Drive-in & Grindhouse cinema – couverture

Films de série B et Z, grindhouse et midnight movies, difficile de s’y retrouver entre ces différentes terminologies que synthétise celle de cinéma d’exploitation. L’étude de Régis Dubois, auteur, journaliste, enseignant en cinéma et audiovisuel ou encore réalisateur d’un documentaire consacré au cinéma d’exploitation, permet donc d’abord d’y voir plus clair à l’intérieur de cette foisonnante cinématographie encore peu connue du grand public. Dans son introduction, qui offre un panorama à la fois concis et instructif de la société américaine des années 1950 et 1960 ainsi qu’un retour assez développé sur la situation du cinéma de l’époque, l’auteur en vient à définir le cinéma d’exploitation comme « la part sombre de l’Amérique mais aussi le côté obscur de la cinéphilie. ». Il est vrai qu’à la lecture des synopsis des 101 films analysés par l’auteur, on ne peut qu’être impressionnés par l’audace et la liberté des sujets abordés. Indépendance de ton mais pas de goût, au vu du succès jamais démenti de ces films sur le public adolescent, mais pas seulement. Destinées à être projetées dans les grindhouses (salles spécialisées) et les drive-in, ces productions constituent une filmographie parallèle à celle généralement étudiée par les histoires du cinéma traditionnel. Si Régis Dubois ne vise pas l’exhaustivité, son ouvrage prend néanmoins la forme d’une véritable encyclopédie. Défiant les impasses de la catégorisation générique, l’auteur propose une approche chronologique qui lui offre une certaine marge de liberté dans sa sélection des films.

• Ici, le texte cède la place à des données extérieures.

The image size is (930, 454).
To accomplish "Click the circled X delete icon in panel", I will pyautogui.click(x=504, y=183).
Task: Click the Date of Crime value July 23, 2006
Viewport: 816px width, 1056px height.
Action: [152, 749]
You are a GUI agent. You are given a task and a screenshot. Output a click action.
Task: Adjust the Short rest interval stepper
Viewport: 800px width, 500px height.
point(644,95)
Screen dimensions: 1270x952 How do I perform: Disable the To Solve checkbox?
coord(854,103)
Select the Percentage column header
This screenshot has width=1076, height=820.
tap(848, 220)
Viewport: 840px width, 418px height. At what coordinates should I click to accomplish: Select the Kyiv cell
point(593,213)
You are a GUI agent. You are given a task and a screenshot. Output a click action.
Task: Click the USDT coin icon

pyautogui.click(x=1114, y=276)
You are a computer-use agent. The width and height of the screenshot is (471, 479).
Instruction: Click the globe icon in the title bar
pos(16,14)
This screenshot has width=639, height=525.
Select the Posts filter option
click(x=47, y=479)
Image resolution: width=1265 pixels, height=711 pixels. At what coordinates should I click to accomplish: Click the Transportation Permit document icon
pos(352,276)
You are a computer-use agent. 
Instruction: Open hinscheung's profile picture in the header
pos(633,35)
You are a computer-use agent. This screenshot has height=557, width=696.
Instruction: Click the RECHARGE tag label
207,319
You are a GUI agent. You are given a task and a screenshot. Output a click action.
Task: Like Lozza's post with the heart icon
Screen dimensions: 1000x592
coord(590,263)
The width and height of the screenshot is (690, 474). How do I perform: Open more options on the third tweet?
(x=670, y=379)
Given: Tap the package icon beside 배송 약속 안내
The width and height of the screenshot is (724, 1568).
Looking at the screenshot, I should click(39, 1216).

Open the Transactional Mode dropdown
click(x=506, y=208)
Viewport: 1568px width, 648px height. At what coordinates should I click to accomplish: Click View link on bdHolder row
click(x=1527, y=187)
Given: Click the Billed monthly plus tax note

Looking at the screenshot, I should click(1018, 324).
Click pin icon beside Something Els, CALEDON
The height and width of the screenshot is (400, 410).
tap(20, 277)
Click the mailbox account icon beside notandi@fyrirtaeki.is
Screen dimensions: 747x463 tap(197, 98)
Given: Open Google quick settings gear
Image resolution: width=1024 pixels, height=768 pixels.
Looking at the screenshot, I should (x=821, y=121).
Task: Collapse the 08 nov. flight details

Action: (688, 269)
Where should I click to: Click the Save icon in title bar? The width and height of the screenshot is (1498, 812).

Hétéroclite et naturellement iconoclaste, celle-ci s’attarde sur les classiques (Blood Feast de Herschell Gordon Lewis ; Plan 9 from Outer Space d’Ed Wood ; Faster Pussycat ! Kill ! Kill ! de Russ Meyer), les nanars les plus improbables (Bela Lugosi Meets a Brooklyn Gorilla ; Santa Claus Conquers the Martians ; Jesse James contre Frankenstein) et les franches réussites du genre (The Sadist de James Landis ; Dementia de John Parker ; The Trip de Roger Corman ; Le Carnaval des âmes de Herk Harvey).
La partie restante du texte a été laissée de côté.